### Brief
Return each of the following rows word for word, without changing anything in them.

### Given data

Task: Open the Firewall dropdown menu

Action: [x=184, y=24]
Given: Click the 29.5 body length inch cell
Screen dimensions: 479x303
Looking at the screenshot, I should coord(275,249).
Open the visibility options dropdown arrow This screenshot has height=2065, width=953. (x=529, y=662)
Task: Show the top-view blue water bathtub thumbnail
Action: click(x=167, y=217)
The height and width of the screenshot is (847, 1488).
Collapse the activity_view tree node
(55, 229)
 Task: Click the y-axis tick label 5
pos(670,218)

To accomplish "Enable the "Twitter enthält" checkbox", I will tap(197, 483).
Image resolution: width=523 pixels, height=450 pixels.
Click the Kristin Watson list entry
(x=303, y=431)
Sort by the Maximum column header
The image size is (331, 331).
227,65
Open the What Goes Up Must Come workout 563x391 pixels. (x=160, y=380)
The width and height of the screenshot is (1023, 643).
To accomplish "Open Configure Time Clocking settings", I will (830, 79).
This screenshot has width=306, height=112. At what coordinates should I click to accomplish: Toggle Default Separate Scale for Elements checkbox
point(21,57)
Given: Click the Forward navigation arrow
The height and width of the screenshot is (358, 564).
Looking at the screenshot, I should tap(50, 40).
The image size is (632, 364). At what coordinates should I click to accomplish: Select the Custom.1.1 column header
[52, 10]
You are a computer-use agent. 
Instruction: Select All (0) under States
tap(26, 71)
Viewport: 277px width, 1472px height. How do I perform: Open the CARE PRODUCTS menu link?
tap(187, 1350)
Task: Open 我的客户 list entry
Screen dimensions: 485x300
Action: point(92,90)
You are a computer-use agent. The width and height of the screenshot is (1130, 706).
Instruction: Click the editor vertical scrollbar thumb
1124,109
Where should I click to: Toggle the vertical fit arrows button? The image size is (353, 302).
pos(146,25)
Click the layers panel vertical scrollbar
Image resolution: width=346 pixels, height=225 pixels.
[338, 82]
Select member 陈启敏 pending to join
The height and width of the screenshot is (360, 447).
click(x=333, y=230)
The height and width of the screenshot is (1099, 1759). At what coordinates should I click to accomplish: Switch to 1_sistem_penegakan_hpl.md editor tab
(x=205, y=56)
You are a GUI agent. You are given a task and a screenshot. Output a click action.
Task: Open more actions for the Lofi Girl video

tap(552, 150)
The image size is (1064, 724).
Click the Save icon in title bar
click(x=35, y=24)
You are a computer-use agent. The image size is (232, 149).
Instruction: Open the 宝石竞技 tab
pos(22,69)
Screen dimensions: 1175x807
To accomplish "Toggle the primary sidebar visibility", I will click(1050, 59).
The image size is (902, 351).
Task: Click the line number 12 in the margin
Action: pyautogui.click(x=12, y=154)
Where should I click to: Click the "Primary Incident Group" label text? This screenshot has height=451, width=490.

### Worked answer
Task: Open the Firewall dropdown menu

Action: [x=184, y=24]
Given: Click the 29.5 body length inch cell
Screen dimensions: 479x303
Looking at the screenshot, I should coord(275,249).
Open the visibility options dropdown arrow This screenshot has height=2065, width=953. (x=529, y=662)
Task: Show the top-view blue water bathtub thumbnail
Action: click(x=167, y=217)
The height and width of the screenshot is (847, 1488).
Collapse the activity_view tree node
(55, 229)
 Task: Click the y-axis tick label 5
pos(670,218)

To accomplish "Enable the "Twitter enthält" checkbox", I will tap(197, 483).
Image resolution: width=523 pixels, height=450 pixels.
Click the Kristin Watson list entry
(x=303, y=431)
Sort by the Maximum column header
The image size is (331, 331).
227,65
Open the What Goes Up Must Come workout 563x391 pixels. (x=160, y=380)
The width and height of the screenshot is (1023, 643).
To accomplish "Open Configure Time Clocking settings", I will (830, 79).
This screenshot has width=306, height=112. At what coordinates should I click to accomplish: Toggle Default Separate Scale for Elements checkbox
point(21,57)
Given: Click the Forward navigation arrow
The height and width of the screenshot is (358, 564).
Looking at the screenshot, I should tap(50, 40).
The image size is (632, 364). At what coordinates should I click to accomplish: Select the Custom.1.1 column header
[52, 10]
You are a computer-use agent. 
Instruction: Select All (0) under States
tap(26, 71)
Viewport: 277px width, 1472px height. How do I perform: Open the CARE PRODUCTS menu link?
tap(187, 1350)
Task: Open 我的客户 list entry
Screen dimensions: 485x300
Action: point(92,90)
You are a computer-use agent. The width and height of the screenshot is (1130, 706).
Instruction: Click the editor vertical scrollbar thumb
1124,109
Where should I click to: Toggle the vertical fit arrows button? The image size is (353, 302).
pos(146,25)
Click the layers panel vertical scrollbar
Image resolution: width=346 pixels, height=225 pixels.
[338, 82]
Select member 陈启敏 pending to join
The height and width of the screenshot is (360, 447).
click(x=333, y=230)
The height and width of the screenshot is (1099, 1759). At what coordinates should I click to accomplish: Switch to 1_sistem_penegakan_hpl.md editor tab
(x=205, y=56)
You are a GUI agent. You are given a task and a screenshot. Output a click action.
Task: Open more actions for the Lofi Girl video

tap(552, 150)
The image size is (1064, 724).
Click the Save icon in title bar
click(x=35, y=24)
You are a computer-use agent. The image size is (232, 149).
Instruction: Open the 宝石竞技 tab
pos(22,69)
Screen dimensions: 1175x807
To accomplish "Toggle the primary sidebar visibility", I will click(1050, 59).
The image size is (902, 351).
Task: Click the line number 12 in the margin
Action: pyautogui.click(x=12, y=154)
Where should I click to: Click the "Primary Incident Group" label text? This screenshot has height=451, width=490.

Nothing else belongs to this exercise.